Le projet coordonne un effort d’évaluation communautaire visant à accélérer la création de ressources et d’outils pour améliorer l’accès à l’information multilingue en utilisant la technologie du Machine Learning.

http://eval.covid19-mlia.eu/

Novembre 2021 / Conférence de Traduction Automatique WMT 2021

Publication de Lingua Custodia sur la tâche partagée de traduction automatique intégrant les contraintes terminologiques.

https://arxiv.org/abs/2111.02120

Juillet 2021 / Conférence ACL-IJCNLP

Le papier de recherche « Encouraging Neural Machine Translation to Satisfy Terminology Constraints » a été accepté pour publication à la 59ème conférence annuelle de l’Association for Computational Linguistics (ACL) et la 11ème International Joint Conference in Natural Language Processing (IJCNLP).

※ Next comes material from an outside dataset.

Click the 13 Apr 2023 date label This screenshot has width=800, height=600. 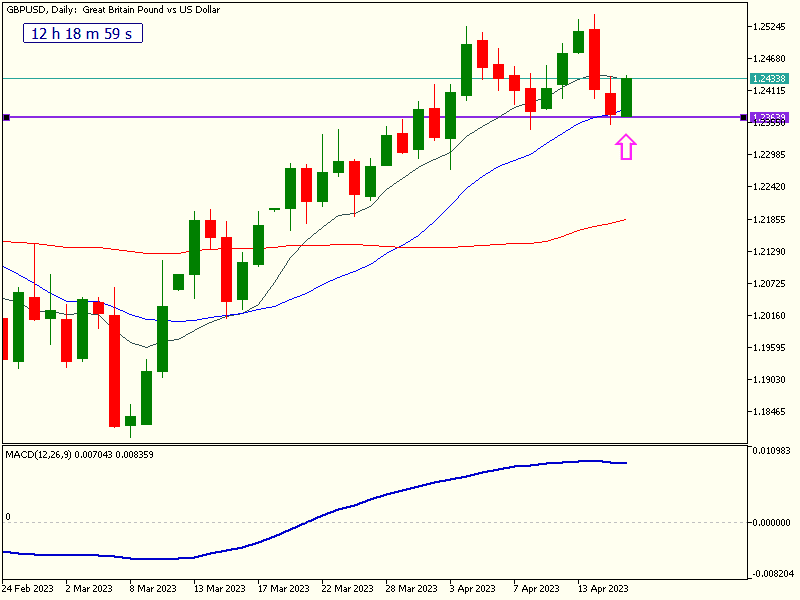(604, 588)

Cette reconnaissance confirme la position du Lab en tant que leader dans le domaine du TAL, aux côtés d’entreprises prestigieuses : Google Research, Facebook AI ou Amazon Sciences.

https://2021.aclweb.org/

A propos de Lingua Custodia

Lingua Custodia est une Fintech leader du Traitement Automatique des Langues (TAL) pour la Finance.

La société a été créée en 2011 par deux professionnels de la Finance pour, à l’origine, développer des moteurs de traduction automatique spécialisés pour les documents financiers.

Capitalisant sur son expertise en TAL développée depuis plus de 10 ans, la société offre maintenant une gamme en constante évolution d’applications : transcription audio/vidéo, classification de documents, extraction de données linguistiques de documents non structurés, Web crawling de données linguistiques … avec des niveaux de qualité très élevés grâce à ses algorithmes de Machine Learning hyper spécialisés dans le langage financier.

Sa technologie a été régulièrement récompensée et est reconnue à la fois par l’industrie et ses clients : Gérants d’actifs, Banque d’investissement, Banques dépositaires, Banques privées, Directions financières de grands groupes et prestataires de services aux institutions financières.